The Turkish insurance sector is no exception, and a major report produced by the Association of Turkish Insurance Companies in association with consultants McKinsey sets targets for growth between now and 2023. It is entitled “Shaping Our Future: 2023 Vision for Turkish Insurance and Pension Sector”.
Without vision the people perish; this is a vision for robust growth as insurance takes its place in the wider vision announced by the government to make Istanbul into an international financial centre.
The main headline is that insurance should grow from its current position of 0,5% of GNP to some 11%.
This could be accompanied by growth in Funds Under Management in Life and Pensions from 13 billion TL to 408 billion TL. This would be a compunded annual growth rate of 28% (c.f. current 18%), and would move Turkey from 49th to 30th position in world rankings on FUM.
To achieve this, non-life branch premium must increase fourfold to 63 billion Turkish lira. This would make Turkey the 16th largest non-life market in the world.
Similarly the market for term life insurance could increase from a current premium of 2 billion TL to 16 billion TL.
These attention-grabbing headlines make for exciting reading, but how realistic are they? In a series of articles I will look at some of the fine detail behind these scenarios.
But for now, the important thing to recognise it that there seems to be a coming together of industry and government with a will to make things happen. For years we have been saying “the insurance market in Turkey just has to grow – look at the size of the population and rapid economic development and low penetration rates.” The big question for foreign investors has been “how much longer do we have to wait for our expectations to be realised?” For some there have been doubts “Will it ever happen?”
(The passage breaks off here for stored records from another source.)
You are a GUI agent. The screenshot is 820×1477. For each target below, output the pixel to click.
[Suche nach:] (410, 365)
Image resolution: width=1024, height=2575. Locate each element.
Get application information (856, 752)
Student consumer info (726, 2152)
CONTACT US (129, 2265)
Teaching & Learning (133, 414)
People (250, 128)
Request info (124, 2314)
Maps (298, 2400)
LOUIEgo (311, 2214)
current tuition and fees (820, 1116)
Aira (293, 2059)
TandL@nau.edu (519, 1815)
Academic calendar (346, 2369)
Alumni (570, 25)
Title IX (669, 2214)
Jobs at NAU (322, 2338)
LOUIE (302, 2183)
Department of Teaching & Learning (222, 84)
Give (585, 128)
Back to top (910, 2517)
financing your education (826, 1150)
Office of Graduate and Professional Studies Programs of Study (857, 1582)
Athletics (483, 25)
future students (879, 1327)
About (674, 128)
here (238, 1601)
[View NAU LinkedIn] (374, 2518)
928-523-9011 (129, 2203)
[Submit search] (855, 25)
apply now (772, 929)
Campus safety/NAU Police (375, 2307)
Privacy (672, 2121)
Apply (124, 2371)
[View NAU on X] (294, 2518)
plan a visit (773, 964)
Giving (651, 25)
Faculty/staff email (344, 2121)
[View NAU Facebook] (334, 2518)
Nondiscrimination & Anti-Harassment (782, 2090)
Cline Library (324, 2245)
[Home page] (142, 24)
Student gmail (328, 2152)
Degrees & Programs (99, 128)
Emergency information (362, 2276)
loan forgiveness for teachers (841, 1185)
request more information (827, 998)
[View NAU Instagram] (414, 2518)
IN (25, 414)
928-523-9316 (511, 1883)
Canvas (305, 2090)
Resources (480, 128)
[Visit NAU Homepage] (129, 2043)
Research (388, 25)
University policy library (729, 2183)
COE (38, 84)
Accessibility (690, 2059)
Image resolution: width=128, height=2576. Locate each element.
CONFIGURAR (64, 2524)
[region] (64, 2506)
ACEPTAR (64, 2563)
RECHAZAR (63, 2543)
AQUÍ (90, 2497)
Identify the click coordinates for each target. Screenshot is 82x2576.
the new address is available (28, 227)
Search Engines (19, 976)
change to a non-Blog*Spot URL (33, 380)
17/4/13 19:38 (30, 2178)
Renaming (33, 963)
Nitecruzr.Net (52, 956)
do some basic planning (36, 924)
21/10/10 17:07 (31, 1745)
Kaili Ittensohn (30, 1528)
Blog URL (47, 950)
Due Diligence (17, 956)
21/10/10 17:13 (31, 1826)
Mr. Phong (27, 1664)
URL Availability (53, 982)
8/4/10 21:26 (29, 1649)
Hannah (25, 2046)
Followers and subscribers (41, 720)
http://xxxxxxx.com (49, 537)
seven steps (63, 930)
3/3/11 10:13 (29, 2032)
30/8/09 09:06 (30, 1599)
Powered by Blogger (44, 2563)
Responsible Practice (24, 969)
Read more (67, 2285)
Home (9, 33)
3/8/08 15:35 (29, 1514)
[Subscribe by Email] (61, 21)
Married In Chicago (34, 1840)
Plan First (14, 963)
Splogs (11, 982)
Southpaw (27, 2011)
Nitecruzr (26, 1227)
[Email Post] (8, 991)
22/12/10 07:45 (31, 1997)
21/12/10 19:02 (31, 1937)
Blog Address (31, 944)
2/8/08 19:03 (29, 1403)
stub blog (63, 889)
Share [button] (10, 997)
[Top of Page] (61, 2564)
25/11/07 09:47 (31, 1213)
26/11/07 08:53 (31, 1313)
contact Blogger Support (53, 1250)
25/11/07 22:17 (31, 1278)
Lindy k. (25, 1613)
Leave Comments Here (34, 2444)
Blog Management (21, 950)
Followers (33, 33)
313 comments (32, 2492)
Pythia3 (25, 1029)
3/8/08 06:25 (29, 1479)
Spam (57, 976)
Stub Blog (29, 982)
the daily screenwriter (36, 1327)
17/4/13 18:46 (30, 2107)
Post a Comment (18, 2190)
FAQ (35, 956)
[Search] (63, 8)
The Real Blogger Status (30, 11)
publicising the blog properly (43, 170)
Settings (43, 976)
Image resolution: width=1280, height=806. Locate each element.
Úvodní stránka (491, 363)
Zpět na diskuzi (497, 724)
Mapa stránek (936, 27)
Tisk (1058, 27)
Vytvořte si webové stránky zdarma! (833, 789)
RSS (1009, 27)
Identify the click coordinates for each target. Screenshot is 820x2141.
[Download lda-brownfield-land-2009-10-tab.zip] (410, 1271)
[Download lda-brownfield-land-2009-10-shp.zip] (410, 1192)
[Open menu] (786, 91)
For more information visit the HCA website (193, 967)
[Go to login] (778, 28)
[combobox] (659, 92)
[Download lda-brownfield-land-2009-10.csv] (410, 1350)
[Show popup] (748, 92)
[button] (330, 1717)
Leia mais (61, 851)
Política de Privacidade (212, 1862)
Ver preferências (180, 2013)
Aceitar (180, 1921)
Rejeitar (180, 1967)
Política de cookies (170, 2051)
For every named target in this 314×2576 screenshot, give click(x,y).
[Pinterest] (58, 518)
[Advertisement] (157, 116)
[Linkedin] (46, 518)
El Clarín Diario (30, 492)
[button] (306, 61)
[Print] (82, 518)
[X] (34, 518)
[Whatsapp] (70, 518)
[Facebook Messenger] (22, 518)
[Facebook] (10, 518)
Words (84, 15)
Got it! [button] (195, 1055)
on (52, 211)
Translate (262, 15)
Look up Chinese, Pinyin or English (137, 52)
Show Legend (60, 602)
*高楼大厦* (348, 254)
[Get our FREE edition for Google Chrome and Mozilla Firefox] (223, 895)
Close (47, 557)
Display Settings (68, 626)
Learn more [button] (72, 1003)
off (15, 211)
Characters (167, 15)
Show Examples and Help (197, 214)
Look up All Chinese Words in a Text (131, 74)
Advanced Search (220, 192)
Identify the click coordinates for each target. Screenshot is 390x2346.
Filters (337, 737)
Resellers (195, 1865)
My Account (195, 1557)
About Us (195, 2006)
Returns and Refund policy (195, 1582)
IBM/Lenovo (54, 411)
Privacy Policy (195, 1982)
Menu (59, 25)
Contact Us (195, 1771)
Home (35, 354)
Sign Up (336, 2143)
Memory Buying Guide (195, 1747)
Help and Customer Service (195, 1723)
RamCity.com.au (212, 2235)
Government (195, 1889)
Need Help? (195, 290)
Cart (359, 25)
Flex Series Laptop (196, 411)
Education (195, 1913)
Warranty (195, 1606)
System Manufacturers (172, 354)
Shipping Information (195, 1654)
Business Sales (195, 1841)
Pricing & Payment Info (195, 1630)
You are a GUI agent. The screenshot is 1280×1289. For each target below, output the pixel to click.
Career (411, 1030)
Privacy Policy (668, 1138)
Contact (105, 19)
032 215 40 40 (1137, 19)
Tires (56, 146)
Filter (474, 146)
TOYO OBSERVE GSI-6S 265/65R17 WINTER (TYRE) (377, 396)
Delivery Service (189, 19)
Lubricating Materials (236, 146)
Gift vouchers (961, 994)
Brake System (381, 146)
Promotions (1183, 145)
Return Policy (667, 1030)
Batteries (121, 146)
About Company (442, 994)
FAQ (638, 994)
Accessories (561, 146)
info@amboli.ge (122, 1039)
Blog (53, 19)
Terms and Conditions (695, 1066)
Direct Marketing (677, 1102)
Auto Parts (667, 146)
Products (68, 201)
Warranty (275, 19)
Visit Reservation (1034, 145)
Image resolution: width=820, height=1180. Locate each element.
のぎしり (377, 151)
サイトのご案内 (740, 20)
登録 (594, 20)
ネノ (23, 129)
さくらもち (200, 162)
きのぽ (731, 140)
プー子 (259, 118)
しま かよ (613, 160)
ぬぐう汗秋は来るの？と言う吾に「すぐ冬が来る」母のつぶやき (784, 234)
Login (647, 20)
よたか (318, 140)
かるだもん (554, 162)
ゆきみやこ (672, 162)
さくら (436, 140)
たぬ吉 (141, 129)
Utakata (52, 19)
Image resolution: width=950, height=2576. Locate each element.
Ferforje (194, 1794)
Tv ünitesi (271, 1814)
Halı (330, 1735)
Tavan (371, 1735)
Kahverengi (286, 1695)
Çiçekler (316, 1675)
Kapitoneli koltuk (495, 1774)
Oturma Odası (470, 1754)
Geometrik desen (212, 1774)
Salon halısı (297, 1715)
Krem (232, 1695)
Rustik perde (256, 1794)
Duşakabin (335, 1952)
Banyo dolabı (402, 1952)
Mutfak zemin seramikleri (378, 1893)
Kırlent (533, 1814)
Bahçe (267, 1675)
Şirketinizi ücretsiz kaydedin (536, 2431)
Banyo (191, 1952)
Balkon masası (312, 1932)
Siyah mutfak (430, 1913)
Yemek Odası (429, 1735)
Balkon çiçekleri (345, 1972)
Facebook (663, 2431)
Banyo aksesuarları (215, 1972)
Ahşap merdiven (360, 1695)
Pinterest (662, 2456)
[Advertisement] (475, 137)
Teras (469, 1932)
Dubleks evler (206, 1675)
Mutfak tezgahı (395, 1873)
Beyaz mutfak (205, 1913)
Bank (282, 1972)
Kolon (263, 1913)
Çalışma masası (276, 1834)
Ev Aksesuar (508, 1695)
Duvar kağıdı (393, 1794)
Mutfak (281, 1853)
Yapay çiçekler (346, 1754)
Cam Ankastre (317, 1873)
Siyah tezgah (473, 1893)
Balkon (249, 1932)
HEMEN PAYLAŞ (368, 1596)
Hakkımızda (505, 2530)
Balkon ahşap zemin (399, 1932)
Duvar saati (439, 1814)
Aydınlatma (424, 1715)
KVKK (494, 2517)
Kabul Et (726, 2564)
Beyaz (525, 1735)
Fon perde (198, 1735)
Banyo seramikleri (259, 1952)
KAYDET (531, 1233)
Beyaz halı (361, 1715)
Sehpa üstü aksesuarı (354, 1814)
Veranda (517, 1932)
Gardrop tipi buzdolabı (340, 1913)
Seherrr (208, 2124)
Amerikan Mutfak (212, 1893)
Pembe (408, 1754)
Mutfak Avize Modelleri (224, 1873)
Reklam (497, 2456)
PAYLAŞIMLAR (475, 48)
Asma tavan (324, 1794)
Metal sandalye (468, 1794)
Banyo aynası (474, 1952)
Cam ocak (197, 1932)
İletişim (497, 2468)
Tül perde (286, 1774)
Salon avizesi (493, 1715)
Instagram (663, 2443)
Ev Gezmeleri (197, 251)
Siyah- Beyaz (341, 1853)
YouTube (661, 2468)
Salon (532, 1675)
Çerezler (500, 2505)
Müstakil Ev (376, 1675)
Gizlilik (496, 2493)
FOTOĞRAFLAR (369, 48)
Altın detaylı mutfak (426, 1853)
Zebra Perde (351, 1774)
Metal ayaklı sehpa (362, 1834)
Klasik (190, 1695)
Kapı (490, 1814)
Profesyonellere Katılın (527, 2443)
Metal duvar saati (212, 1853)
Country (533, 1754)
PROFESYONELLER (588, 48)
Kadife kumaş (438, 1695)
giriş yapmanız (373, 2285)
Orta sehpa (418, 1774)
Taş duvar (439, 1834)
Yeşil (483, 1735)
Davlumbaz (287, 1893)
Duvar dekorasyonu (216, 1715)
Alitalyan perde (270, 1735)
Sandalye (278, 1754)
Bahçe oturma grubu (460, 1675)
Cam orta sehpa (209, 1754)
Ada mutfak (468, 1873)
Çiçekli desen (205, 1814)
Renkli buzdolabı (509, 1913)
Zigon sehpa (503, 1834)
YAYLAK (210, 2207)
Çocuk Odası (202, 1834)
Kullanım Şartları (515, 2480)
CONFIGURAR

There seems to be a slim light at the end of the tunnel as there could be strong political will as part of the international financial centre impetus to implement the strategies necessary. Recent changes to the tax incentive for the PPP system and rumours about other future changes point in this direction.
The report clearly states that there needs to be a roadmap for the way forward, including working groups and firm actions.
It identifies the following 4 key areas:
1. Establishing a more customer focused approach to increase customers’ confidence and trust in the insurance industry
2. Acting in incorporation with the government to explore options to increase savings and protection provision and to help individuals/enterprises manage financial distress caused by accidents, ill-health or old age.
3. Offering a high quality service through a broad choice of sales channels with higher focus on the customer needs.
4. Establishing a healthier market through increased efficiency and standardisation.